Coach Knight begins this session by detailing one of his teaching philosophies: The Part-Method Manor of Teaching. Through this philosophy, teams work on the parts or certain skills and get the players to learn the parts of the offense, and then put it all together in the whole of the offense. The same goes with the defense.
For Coach Knight, he’d have a breakdown period with his teams where they’d work on parts of their offense and parts of their defense. For drills that involved individuals, he would run them for five minutes. When it involved the team, he’d go for 10 minutes.
Also, Coach Knight loves to get into something, work hard at it, get out of it, and move on to something else. Players have the tendency to get bored or lack focus if they are doing the same things over and over again. Plus, basketball is a game that changes quicker than any team sport that we have, so look to practice that way.
The following drills are a great example of how Coach Knight breaks down screening and later fits them into the overall offensive scheme.
Set-Up: Get into a 2-on-2 man situation, with the ball carrier at the top of the key. Get an assistant coach on the side. The ball will get passed to the coach. That passer now sets a down screen for his teammate. From here, you now have five options. Coaches won’t say a particular option. Instead, players must read the defense. Below are five options from this set-up.

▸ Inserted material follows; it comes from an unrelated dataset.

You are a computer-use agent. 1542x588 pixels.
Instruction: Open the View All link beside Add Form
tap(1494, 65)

1 – Make a down screen and have your teammate come over the top.
2 – Start with a screen up high and alter your screening position to try and get behind the picked player. Now your teammate makes a back cut off of that screen.
3 – Start in a bit tighter this time. Make your screen a little bit further down towards the paint. Have your teammate pop back off the pick.

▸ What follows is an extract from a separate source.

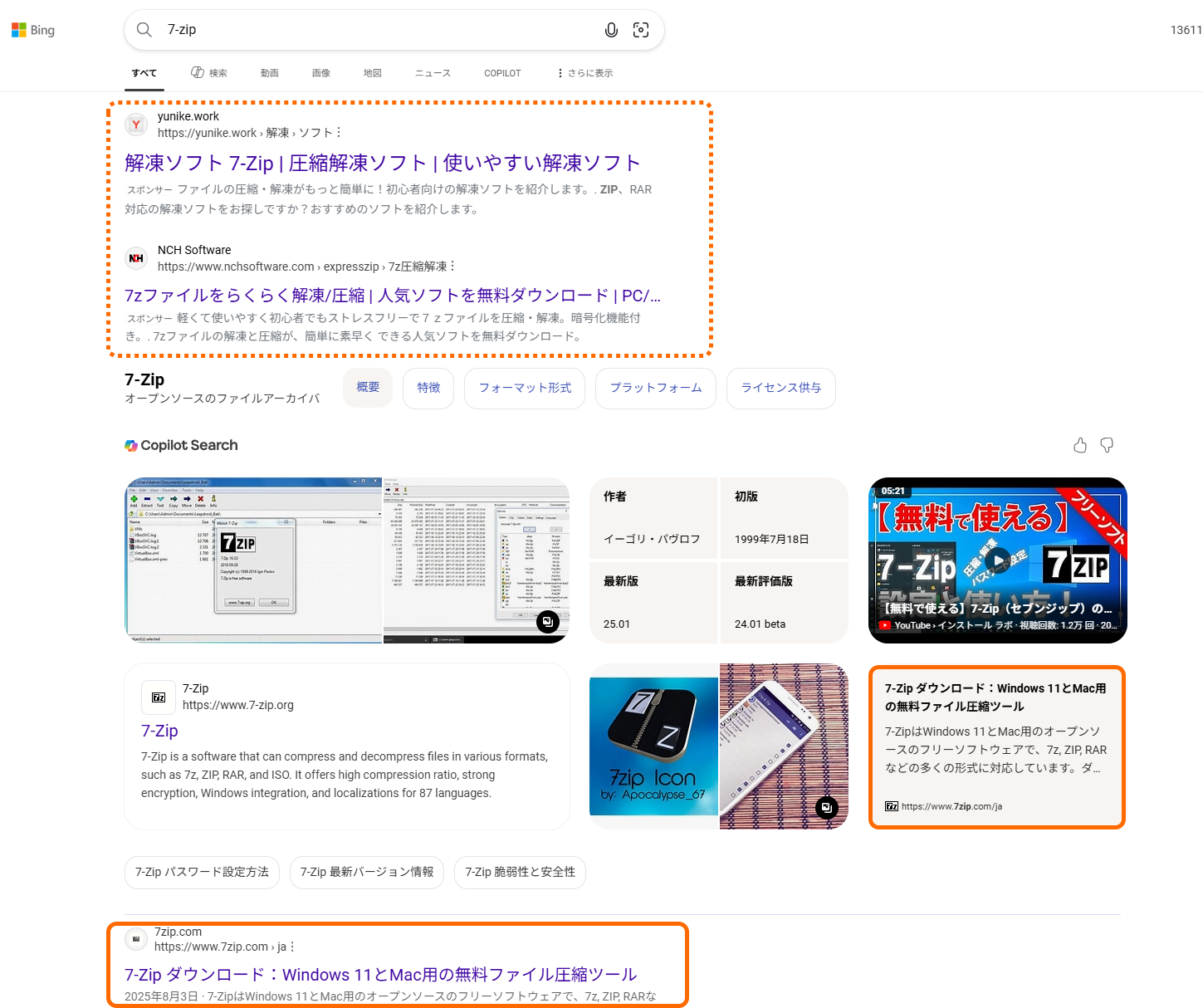The width and height of the screenshot is (1203, 1008).
Task: Click the NCH Software favicon
Action: pyautogui.click(x=136, y=258)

4 – Come down and set your screen. This time your teammate comes underneath and the original screener now pops out.
5 – This is perhaps the most effective option. Set the screen. Your teammate comes up. Meanwhile, the screener slips to the basket.

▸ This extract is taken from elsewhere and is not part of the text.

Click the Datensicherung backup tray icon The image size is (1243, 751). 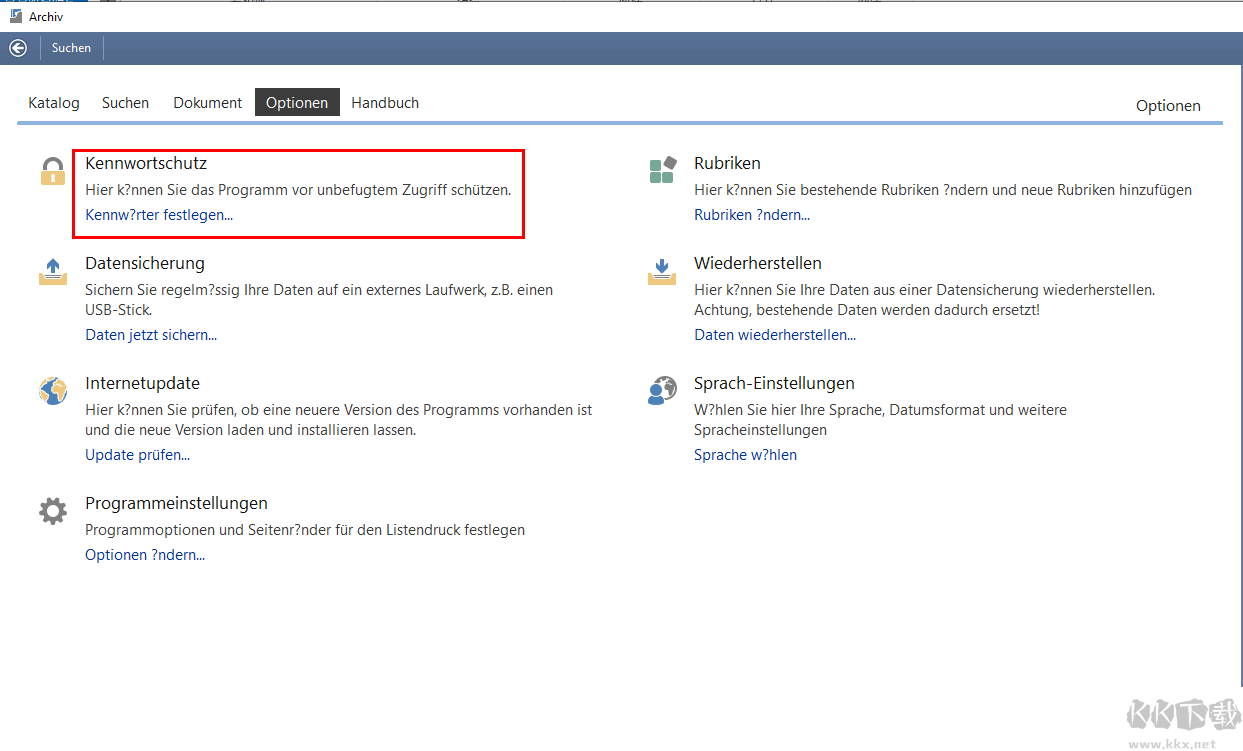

Align one player on the wing and the other just outside the low block. Start by reversing the ball to the coach. Step out with a back screen and set up the cut. Read it and look to go.
Start with the ball on top and in the middle of the floor. Pass to your coach and then have your teammate make a flare screen. The coach can bring the ball to the cutter or the screener (who is coming off of pick and heading to the bucket).
The previous clips can be seen on Championship Productions’ DVD “Bob Knight: Practice Planning and Drills for Mental Toughness.” To check out more videos focusing on practice planning and organization, visit our DVD library.
In this week’s team development feature, legendary basketball coach Bob Knight leads you through three drills instrumental in building mental toughness. Coach Knight has used these same drills throughout his esteemed coaching tenure with great success.
The drills focus on ball handling, rebounding, and passing fundamentals – all while under pressure. After picking up each drill, look for ways to incorporate them into your practices this season.
This is a great drill to start off practice with and really get some energy going. While it’s primarily about dribbling the basketball, it also hones defensive footwork and positioning on the ball. Look for the defensive man to see if he can keep his head on the ball at all times without using his hands.
Start at one end of the floor and get into a 1-on-1 scenario. Have the defenders put their hands behind their backs and concentrate on footwork. Make sure that they get their butt down and head up. They key is to keep moving those feet and get quicker. Offensively, have players work with both hands. Once they make it to the other end of the floor, have them come right back.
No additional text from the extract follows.